WORK REQUIRED> Go through the data and report how many lines include the word "rating", giving only the number.

[Stored items]
★ ★ ★ ★ ★

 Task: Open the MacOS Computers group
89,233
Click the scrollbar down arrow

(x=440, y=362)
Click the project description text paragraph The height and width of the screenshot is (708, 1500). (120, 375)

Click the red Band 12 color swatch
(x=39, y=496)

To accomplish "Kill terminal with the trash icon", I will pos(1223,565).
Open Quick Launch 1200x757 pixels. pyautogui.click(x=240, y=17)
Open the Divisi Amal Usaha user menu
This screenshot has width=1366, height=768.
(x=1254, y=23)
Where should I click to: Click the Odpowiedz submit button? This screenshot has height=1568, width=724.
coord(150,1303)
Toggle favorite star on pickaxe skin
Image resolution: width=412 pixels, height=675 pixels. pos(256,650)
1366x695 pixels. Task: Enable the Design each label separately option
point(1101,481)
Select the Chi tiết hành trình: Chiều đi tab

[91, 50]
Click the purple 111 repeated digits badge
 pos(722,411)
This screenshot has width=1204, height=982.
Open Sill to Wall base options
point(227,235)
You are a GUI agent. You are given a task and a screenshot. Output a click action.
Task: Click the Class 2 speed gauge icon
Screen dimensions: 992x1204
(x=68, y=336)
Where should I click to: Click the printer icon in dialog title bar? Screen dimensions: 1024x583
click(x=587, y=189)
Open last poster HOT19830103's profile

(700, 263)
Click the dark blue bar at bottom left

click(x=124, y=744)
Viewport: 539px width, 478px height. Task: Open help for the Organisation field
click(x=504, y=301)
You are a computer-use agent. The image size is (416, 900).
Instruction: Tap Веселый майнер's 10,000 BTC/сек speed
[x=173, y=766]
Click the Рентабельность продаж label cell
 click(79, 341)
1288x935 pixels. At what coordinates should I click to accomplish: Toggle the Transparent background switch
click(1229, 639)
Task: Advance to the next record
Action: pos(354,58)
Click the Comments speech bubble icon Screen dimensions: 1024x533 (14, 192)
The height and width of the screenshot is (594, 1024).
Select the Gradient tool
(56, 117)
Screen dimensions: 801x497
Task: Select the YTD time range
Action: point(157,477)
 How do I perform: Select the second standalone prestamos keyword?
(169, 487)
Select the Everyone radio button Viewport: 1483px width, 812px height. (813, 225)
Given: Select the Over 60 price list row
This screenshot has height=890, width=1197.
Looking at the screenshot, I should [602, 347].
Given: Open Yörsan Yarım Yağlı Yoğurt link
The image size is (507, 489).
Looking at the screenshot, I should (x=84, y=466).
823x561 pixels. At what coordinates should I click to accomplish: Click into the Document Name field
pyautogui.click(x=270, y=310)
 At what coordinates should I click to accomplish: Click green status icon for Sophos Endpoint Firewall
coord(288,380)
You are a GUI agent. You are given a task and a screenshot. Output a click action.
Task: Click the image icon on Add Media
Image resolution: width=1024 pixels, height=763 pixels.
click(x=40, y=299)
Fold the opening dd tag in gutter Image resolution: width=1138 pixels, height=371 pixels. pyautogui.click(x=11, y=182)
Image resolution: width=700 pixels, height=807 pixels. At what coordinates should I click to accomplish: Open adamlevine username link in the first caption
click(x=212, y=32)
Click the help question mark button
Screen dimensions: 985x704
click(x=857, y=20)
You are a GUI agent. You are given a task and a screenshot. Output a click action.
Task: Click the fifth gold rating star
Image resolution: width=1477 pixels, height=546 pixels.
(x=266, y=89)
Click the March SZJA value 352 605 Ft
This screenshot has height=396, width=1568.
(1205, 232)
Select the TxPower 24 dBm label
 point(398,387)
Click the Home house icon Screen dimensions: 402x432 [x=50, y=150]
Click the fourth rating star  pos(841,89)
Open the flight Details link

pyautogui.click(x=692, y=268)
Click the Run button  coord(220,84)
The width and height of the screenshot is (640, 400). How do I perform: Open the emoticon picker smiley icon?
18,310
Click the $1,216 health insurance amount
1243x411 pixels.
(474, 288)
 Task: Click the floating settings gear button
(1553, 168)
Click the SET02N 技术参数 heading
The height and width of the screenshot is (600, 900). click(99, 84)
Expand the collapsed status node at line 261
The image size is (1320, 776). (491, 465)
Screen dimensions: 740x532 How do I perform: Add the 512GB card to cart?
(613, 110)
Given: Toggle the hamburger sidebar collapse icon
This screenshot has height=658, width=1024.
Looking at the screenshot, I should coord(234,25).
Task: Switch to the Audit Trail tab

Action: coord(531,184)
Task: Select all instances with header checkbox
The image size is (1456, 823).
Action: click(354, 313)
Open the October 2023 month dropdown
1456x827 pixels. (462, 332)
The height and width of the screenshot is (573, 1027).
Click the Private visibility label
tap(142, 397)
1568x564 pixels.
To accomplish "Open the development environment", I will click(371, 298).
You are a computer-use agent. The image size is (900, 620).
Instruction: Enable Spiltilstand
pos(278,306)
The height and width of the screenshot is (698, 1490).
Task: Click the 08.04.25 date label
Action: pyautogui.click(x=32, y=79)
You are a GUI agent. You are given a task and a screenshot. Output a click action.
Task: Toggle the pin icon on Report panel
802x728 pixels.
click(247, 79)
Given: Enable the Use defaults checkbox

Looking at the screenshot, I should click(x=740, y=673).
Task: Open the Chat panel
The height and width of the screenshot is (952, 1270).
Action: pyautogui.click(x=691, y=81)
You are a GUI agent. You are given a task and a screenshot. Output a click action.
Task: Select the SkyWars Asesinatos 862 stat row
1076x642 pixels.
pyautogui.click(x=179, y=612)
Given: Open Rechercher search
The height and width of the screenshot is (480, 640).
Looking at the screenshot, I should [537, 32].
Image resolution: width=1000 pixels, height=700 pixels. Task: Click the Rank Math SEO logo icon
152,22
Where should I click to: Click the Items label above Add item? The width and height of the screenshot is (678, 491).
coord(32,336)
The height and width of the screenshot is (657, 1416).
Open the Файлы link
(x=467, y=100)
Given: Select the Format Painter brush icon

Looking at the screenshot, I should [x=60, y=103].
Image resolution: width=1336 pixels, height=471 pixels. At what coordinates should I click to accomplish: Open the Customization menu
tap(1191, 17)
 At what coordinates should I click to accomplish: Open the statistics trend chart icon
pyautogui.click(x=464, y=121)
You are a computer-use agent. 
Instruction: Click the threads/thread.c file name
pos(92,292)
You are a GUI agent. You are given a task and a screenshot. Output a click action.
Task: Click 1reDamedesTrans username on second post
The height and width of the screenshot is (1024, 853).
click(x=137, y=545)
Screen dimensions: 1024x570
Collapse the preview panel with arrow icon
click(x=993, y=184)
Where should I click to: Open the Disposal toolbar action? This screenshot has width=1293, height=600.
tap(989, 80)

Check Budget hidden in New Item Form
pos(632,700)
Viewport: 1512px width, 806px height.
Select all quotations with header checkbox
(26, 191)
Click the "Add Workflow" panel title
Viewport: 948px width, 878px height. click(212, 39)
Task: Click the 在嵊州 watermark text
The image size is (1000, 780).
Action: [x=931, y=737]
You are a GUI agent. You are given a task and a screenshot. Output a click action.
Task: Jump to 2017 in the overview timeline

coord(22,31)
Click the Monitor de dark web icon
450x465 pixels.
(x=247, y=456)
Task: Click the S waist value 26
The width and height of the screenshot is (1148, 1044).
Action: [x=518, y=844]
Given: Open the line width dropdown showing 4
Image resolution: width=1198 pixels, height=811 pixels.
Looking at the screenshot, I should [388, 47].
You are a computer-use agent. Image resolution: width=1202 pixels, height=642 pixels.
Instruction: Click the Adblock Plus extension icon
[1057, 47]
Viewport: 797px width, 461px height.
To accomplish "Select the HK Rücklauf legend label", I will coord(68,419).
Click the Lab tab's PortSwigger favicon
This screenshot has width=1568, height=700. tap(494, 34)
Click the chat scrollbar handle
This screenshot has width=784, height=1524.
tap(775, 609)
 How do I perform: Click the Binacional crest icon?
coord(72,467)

★ ★ ★ ★ ★

ANSWER BOX> 2